NFOIC's State FOIA Friday for March 29, 2013

March 29, 2013 10:46 AM

A few state FOIA and local open government news items selected from many of interest that we might or might not have drawn attention to earlier in the week. While you're at it, be sure to check out State FOIA Friday Archives and check out those pieces we linked to as part of our Sunshine Week News coverage.

Freelance reporter files three FOIA suits

CHARLESTON – A freelance reporter who contributes to the West Virginia Record filed three Freedom of Information lawsuits last week in Kanawha and Jackson counties. The defendants in the lawsuits are the West Virginia State Police and Col. Jay Smithers; Blaine Hess and the Jackson County Board of Education; and Teresa Tarr and the West Virginia Judicial Investigation Commission.

Visit The West Virginia Record for the rest.

The Public’s Beeswax

A jury this month declared guilty of corruption five former councilmembers of the city of Bell in Los Angeles County. For running a town that is a little larger than Eureka, with a similar percentage of people living in poverty, they had each received salaries more than 10 times what Eureka pays its city leaders. ... That story first broke when two reporters from the Los Angeles Times, Jeff Gottlieb and Ruben Vives, requested salary figures for city leaders under the California Public Records Act.

Visit North Coast Journal for the rest.

= = =

:: BRIEF ::
Duplicate the part of the news roundup that opens with the words containing "The Public’s Beeswax" and closes with "Journal for the rest.".

= = =

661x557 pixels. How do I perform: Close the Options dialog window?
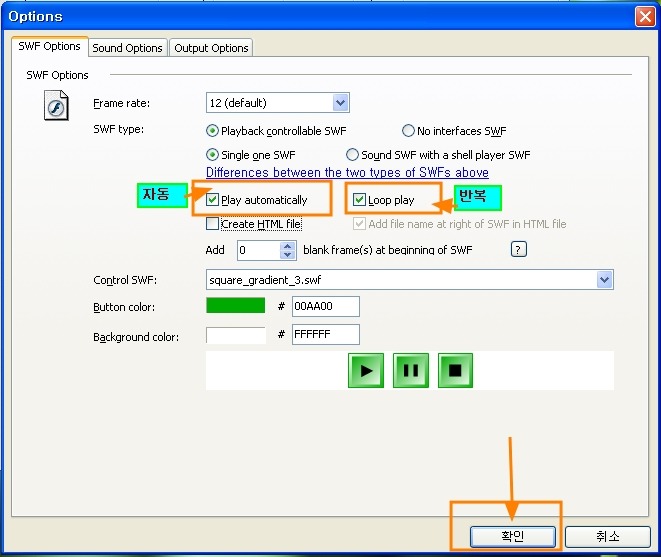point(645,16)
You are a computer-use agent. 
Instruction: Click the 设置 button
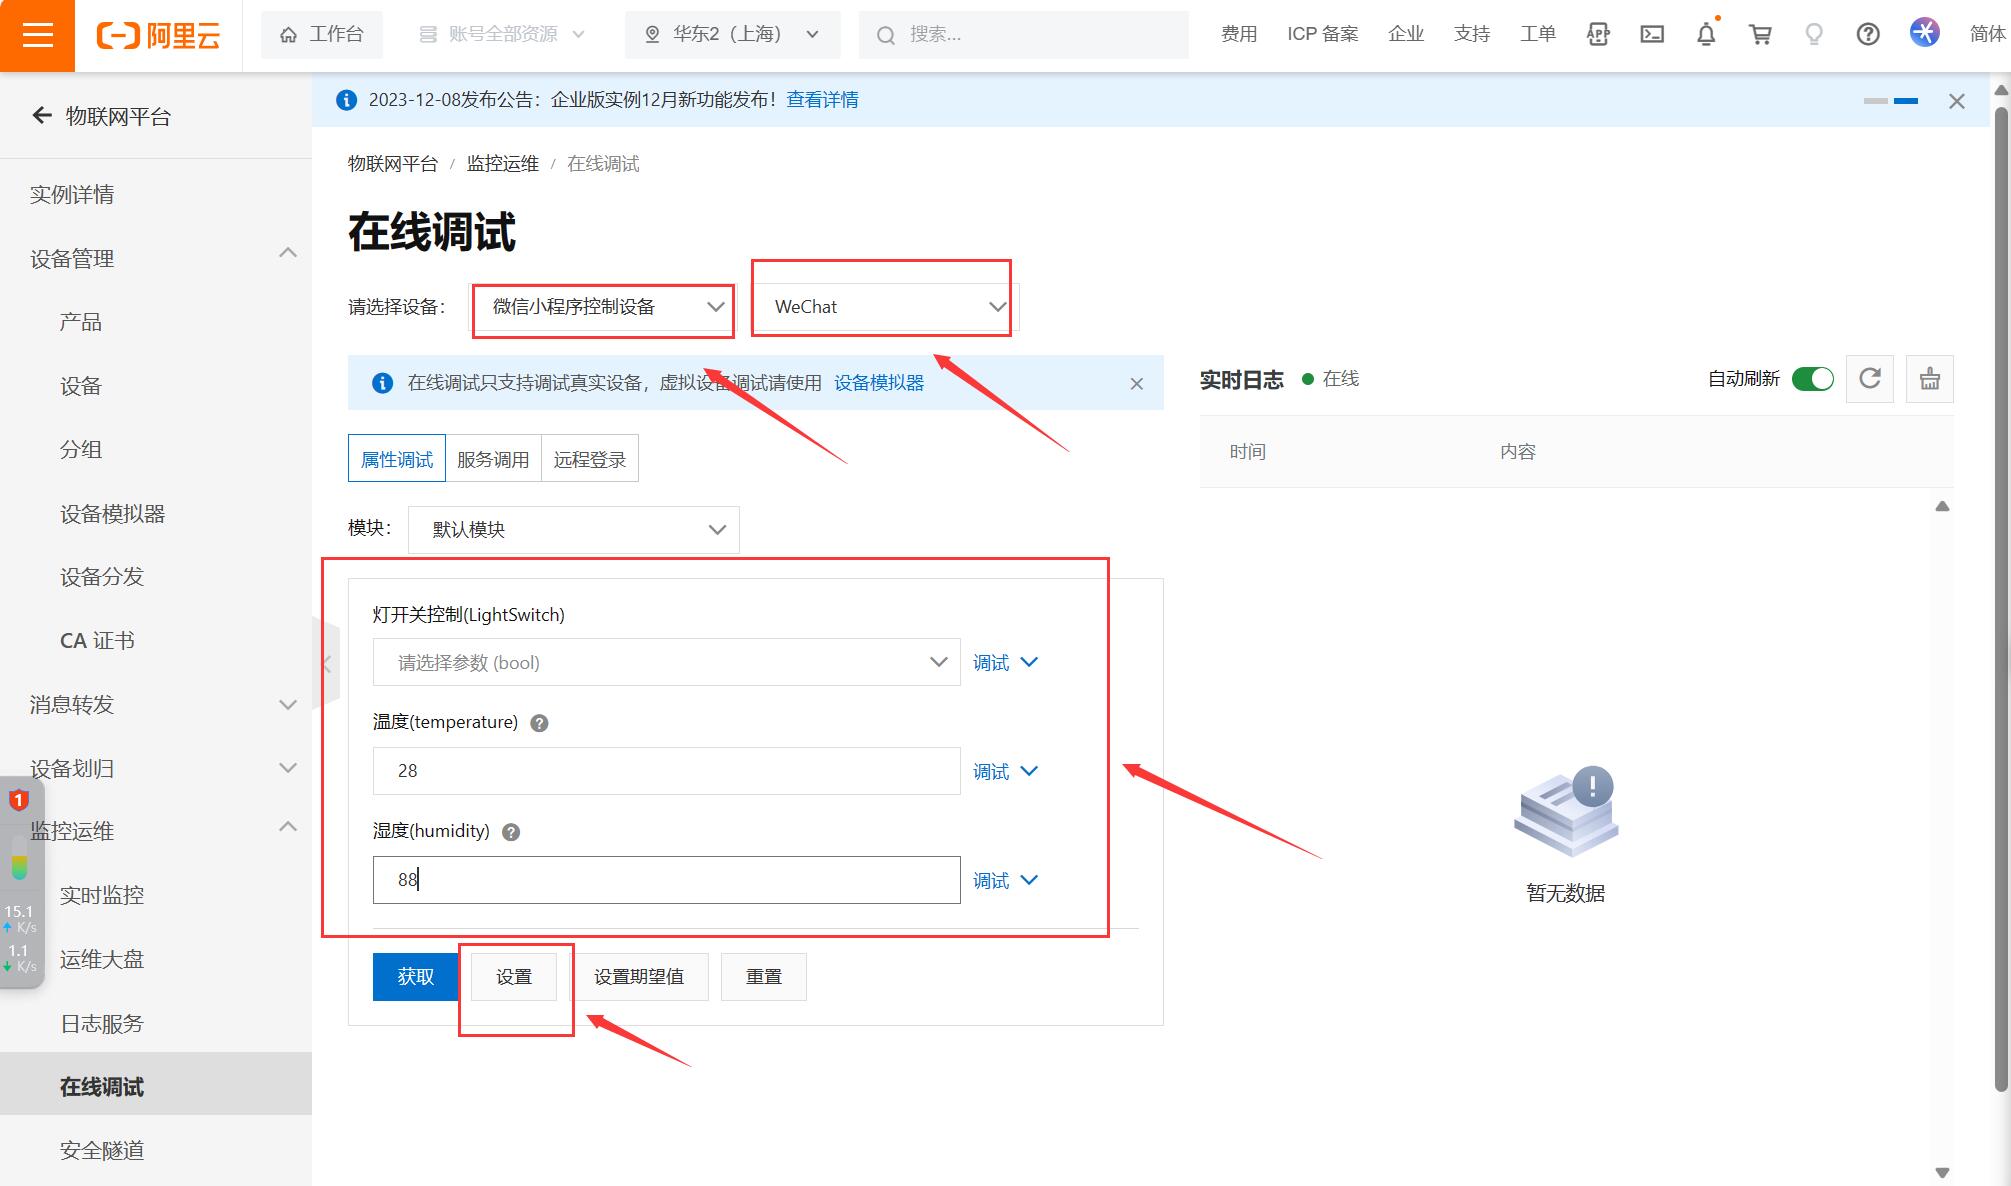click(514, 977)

= = =

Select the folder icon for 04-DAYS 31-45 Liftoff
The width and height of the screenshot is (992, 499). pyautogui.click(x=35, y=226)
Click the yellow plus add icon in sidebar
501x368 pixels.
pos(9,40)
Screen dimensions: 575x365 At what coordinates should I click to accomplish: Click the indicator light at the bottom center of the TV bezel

= = =

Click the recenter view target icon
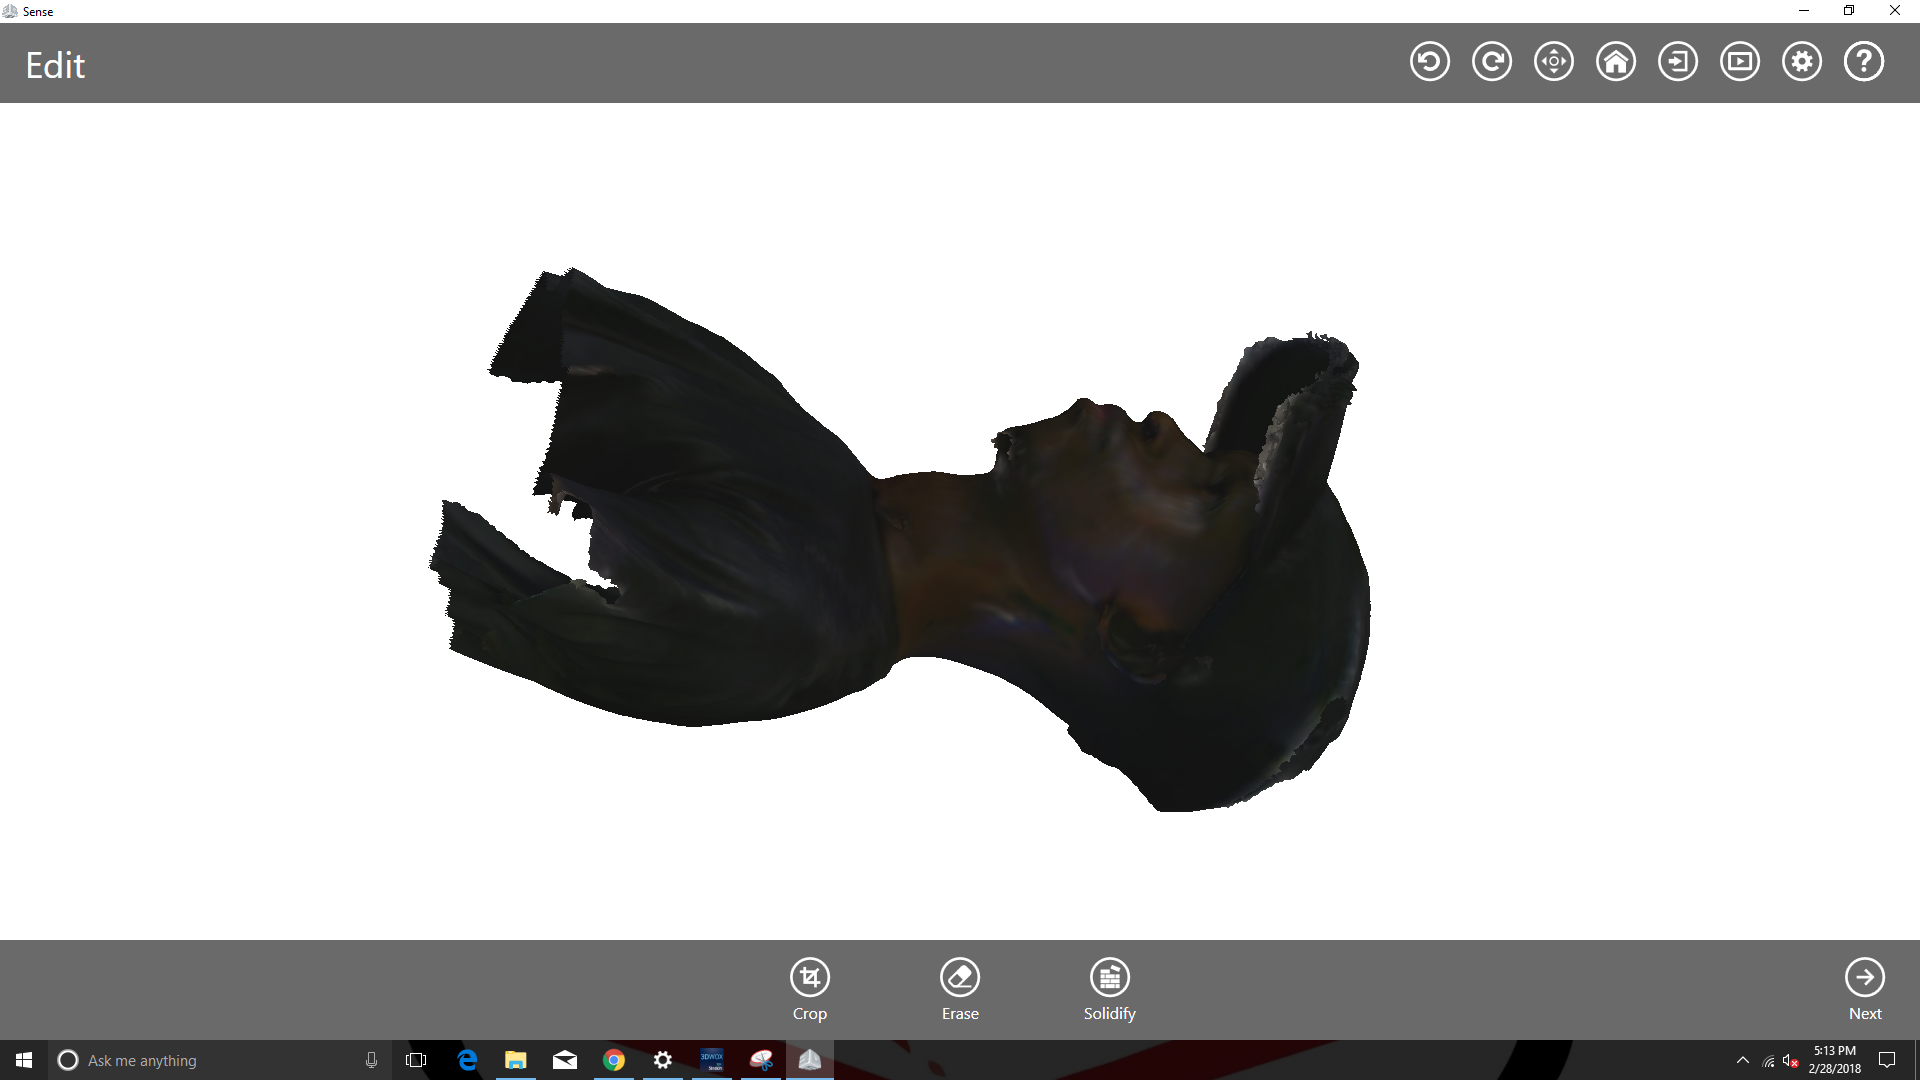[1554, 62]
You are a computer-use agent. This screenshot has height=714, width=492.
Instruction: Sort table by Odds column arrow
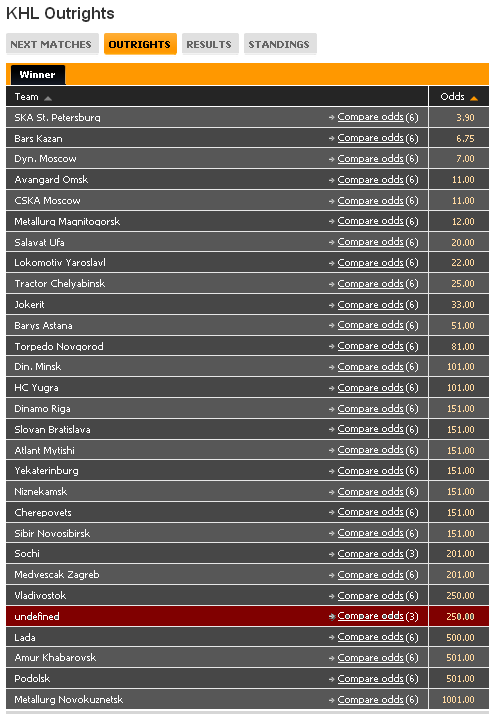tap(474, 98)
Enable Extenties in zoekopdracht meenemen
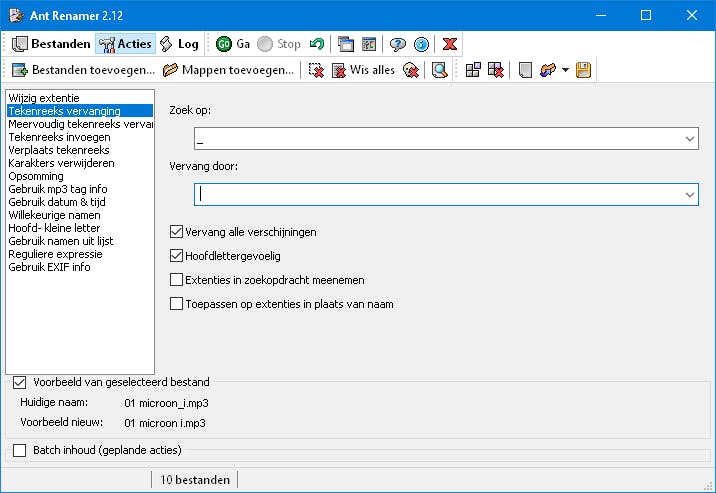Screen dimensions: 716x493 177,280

= = =

:: EXPECTED ANSWER ::
The Public’s Beeswax

A jury this month declared guilty of corruption five former councilmembers of the city of Bell in Los Angeles County. For running a town that is a little larger than Eureka, with a similar percentage of people living in poverty, they had each received salaries more than 10 times what Eureka pays its city leaders. ... That story first broke when two reporters from the Los Angeles Times, Jeff Gottlieb and Ruben Vives, requested salary figures for city leaders under the California Public Records Act.

Visit North Coast Journal for the rest.